───── DOCUMENT SEGMENT ─────
From the way the ladies flutter their eyelids around him you'd think he was . . . well, Clark Gable. He's a sharp dresser, has jet-black hair, a well-trimmed goatee and deep brown eyes. And with a smiling ease that many men would consider to be flirting with disaster he meets his many lady admirers all at the same spot--the sidewalk of the Cedars-Sinai Medical Office Towers on 3rd Street in Los Angeles.

The plaque on the lapel of Omar Trujillo's pinstriped suit may read "Curbside Attendant," but to the people who come in and out of the 125 doctors' offices in the two towers he is a lot more: a welcoming smile, a supporting arm in that long yard between the taxi and the curb and, to many, a friend.

At any given moment he is instructing cars to move out of the red zone, calling a taxi, lifting a wheelchair, carrying an oxygen tank, or gently helping a man weakened by dialysis into a car seat. He does it all with such a willing disposition that it has won him the admiration of both patients and doctors. "When I noticed him I thought this is a nice thing that we offer," says Dr. David Cossman, a vascular surgeon. "Having surgery is easy compared to getting to the office from the ground floor."

As helpful as he is with everyone, it is clearly with the ladies that he has the most special relationship of all.

"I love him," says a little bubehleh with a strong Russian accent, "Oy, I forgot to page my daughter." Omar uses his walkie-talkie to get her doctor's office to page the woman's daughter.

"He has such presence," says another admirer, "and he rides up in the elevator with me because I'm afraid to go up alone."

"They all know I'm very happily married," says Omar, displaying a picture of his wife, Karla, a quality-control supervisor at a video duplication company, and their 2-year-old daughter, Kimberly. Then he flashes his broad smile and adds, "but if they want to kiss me what can I do?"

One lady does kiss him, another happily allows him to help her into the van from her residential hotel. A third one brings him a fruitcake for Christmas and another simply stops by to let him know that the neighborhood supermarket has some beautiful grapefruit on sale. He nods, thanking her for the information.

"I was raised by my grandmother," says the 29-year-old native of Santiago de la Frontera in El Salvador. "Maybe that's why I have a special feeling for old people. I know they like their routine." He's been six years at this post after being promoted from parking attendant and garage cashier by his employer, the Automac Parking Co., and he has gotten to know the routines of many of the patients.
───── EXCERPTED DATA ─────
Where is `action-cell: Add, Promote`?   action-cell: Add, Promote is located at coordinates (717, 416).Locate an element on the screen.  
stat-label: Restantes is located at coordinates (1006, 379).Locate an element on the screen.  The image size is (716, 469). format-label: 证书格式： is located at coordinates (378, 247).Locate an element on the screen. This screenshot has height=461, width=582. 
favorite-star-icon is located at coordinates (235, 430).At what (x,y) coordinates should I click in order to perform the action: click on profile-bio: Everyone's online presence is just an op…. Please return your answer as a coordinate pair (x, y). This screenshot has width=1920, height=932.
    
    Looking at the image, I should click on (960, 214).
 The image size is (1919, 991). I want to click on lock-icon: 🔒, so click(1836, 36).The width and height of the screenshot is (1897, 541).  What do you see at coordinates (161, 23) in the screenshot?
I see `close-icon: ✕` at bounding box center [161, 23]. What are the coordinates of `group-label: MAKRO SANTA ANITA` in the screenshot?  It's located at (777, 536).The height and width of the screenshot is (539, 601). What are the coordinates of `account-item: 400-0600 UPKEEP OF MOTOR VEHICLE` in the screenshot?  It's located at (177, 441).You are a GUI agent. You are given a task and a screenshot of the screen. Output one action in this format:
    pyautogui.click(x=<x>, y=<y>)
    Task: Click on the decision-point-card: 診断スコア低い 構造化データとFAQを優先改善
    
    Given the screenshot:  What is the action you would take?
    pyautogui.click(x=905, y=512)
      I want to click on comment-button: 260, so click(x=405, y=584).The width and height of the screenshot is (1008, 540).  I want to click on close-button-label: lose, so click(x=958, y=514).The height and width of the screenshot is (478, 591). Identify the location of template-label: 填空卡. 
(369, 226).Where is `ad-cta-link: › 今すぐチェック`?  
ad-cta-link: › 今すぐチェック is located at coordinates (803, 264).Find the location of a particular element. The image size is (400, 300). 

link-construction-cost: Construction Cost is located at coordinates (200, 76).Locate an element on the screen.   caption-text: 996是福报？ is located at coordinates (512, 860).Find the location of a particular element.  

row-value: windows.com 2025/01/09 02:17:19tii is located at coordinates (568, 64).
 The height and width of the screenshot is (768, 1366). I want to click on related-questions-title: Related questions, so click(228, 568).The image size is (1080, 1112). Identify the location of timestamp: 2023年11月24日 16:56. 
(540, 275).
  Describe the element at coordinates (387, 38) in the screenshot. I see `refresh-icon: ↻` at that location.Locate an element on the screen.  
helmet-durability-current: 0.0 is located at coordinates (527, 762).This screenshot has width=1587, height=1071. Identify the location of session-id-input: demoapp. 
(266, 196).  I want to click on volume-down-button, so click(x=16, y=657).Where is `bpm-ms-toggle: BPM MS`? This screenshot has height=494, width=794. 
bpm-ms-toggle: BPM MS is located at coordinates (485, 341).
─────
* ASSIGNMENT 1 *
Reproduce word for word the part of the curbside attendant text starting at "At any given" and ending at "relationship of all.".
* ASSIGNMENT 2 *
Pick up the article about the curbside attendant at the medical towers and keep it going from its last sentence.

* ANSWER BOX 1 *
At any given moment he is instructing cars to move out of the red zone, calling a taxi, lifting a wheelchair, carrying an oxygen tank, or gently helping a man weakened by dialysis into a car seat. He does it all with such a willing disposition that it has won him the admiration of both patients and doctors. "When I noticed him I thought this is a nice thing that we offer," says Dr. David Cossman, a vascular surgeon. "Having surgery is easy compared to getting to the office from the ground floor."

As helpful as he is with everyone, it is clearly with the ladies that he has the most special relationship of all.

* ANSWER BOX 2 *
"Did you keep an eye on my Rolls-Royce?" asks one woman sporting a nice new perm.

"Yes," he says, pointing at a supermarket cart she keeps hidden by the beauty store on 3rd Street.

"I'm Mrs. Stilton," she says identifying herself, and with a performer's sense of delivery adds, "like the Hiltons but without the money."

"He makes all the difference in the world," says one lady searching in her handbag for some walnuts she meant to give him. She interrupts the search and the conversation because she's spotted a man jaywalking. "Hey mister, don't do that!" she yells. Omar smiles good-naturedly--some people were born to direct traffic.

The curbside scene can be humorous but it can also be sad. When a woman says, "You're better than my son, he doesn't even answer my letters," Omar is momentarily at a loss for words. He remembers once being overwhelmed when one woman he'd been helping in and out of the building for several years sat him down as they walked toward the hallway and told him that she didn't have long to live.

"When I haven't seen them for a while I wonder. . . . All I know is that it makes them happy to see me happy."

Proof of this is a lady approaching from the building entrance. "O-mar!" she calls in a weak but lilting voice. He waves at her but remains at his post knowing that this particular woman does not like to be helped. He doesn't turn away from her, however, and, as she crosses toward him, supporting herself shakily on a three-legged cane, her eyes are locked on Omar's and the years disappear in her beautiful smile.